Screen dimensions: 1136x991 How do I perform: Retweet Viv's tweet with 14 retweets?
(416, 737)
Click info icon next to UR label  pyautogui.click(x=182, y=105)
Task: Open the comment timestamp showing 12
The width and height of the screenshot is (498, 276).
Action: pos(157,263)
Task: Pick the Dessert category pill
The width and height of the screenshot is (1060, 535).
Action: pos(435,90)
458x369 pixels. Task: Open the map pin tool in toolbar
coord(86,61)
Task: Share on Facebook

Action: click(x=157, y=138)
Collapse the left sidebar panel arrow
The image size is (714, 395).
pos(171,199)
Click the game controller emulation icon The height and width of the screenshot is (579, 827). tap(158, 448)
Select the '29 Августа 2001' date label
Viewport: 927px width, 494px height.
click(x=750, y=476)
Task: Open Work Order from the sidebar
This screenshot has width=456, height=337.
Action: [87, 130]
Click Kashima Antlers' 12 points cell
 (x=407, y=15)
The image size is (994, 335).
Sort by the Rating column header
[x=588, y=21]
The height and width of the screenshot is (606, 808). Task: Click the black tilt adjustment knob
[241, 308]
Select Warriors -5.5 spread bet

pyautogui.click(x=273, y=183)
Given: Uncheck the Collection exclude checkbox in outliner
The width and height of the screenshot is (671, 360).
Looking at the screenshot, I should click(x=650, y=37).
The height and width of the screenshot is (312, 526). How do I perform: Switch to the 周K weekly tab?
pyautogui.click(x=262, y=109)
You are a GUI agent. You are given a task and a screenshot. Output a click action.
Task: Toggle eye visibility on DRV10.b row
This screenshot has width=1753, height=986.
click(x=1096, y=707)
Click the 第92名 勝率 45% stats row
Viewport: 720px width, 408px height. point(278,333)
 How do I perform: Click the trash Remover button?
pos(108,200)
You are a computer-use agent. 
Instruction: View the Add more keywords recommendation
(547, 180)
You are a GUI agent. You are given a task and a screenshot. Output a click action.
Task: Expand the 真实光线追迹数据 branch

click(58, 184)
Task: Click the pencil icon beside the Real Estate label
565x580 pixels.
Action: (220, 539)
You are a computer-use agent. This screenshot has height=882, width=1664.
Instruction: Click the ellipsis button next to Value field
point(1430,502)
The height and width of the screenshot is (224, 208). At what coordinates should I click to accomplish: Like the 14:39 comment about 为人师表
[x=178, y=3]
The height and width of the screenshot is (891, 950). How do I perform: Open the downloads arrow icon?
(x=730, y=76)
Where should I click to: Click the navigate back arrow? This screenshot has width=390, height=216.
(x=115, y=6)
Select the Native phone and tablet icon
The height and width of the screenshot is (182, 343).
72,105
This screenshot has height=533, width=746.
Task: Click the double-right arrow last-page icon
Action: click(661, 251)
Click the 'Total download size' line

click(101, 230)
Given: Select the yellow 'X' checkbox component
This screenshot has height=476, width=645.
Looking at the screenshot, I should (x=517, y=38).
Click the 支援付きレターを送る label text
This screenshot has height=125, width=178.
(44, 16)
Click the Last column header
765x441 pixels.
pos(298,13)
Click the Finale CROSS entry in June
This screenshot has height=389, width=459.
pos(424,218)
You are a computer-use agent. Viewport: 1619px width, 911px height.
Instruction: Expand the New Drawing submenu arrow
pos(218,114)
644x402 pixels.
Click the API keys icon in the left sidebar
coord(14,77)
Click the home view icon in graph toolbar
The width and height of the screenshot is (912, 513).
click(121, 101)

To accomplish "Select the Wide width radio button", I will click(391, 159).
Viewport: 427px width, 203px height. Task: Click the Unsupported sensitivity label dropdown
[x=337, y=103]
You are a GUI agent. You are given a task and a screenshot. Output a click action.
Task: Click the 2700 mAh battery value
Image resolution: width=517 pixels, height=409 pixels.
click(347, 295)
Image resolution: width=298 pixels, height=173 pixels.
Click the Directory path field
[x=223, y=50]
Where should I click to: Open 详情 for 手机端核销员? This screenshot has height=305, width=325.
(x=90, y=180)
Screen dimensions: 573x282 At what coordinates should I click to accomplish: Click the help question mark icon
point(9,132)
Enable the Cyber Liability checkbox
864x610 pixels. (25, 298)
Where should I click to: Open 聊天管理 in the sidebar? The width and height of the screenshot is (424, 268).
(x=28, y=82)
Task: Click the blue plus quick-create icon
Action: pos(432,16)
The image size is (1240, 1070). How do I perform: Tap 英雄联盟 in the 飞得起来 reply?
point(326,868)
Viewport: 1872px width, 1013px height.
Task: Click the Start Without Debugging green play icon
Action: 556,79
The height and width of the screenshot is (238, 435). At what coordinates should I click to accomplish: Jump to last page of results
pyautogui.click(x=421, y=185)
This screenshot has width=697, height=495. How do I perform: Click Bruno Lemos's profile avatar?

------------------------------------------------------------

Please rewrite the stretch from the start of the listing through the line containing "coord(86,61)", replacing "Pick" with "Choose" and leaving everything else unchanged.

■ Problem solution ■
Screen dimensions: 1136x991 How do I perform: Retweet Viv's tweet with 14 retweets?
(416, 737)
Click info icon next to UR label  pyautogui.click(x=182, y=105)
Task: Open the comment timestamp showing 12
The width and height of the screenshot is (498, 276).
Action: pos(157,263)
Task: Choose the Dessert category pill
The width and height of the screenshot is (1060, 535).
Action: pos(435,90)
458x369 pixels. Task: Open the map pin tool in toolbar
coord(86,61)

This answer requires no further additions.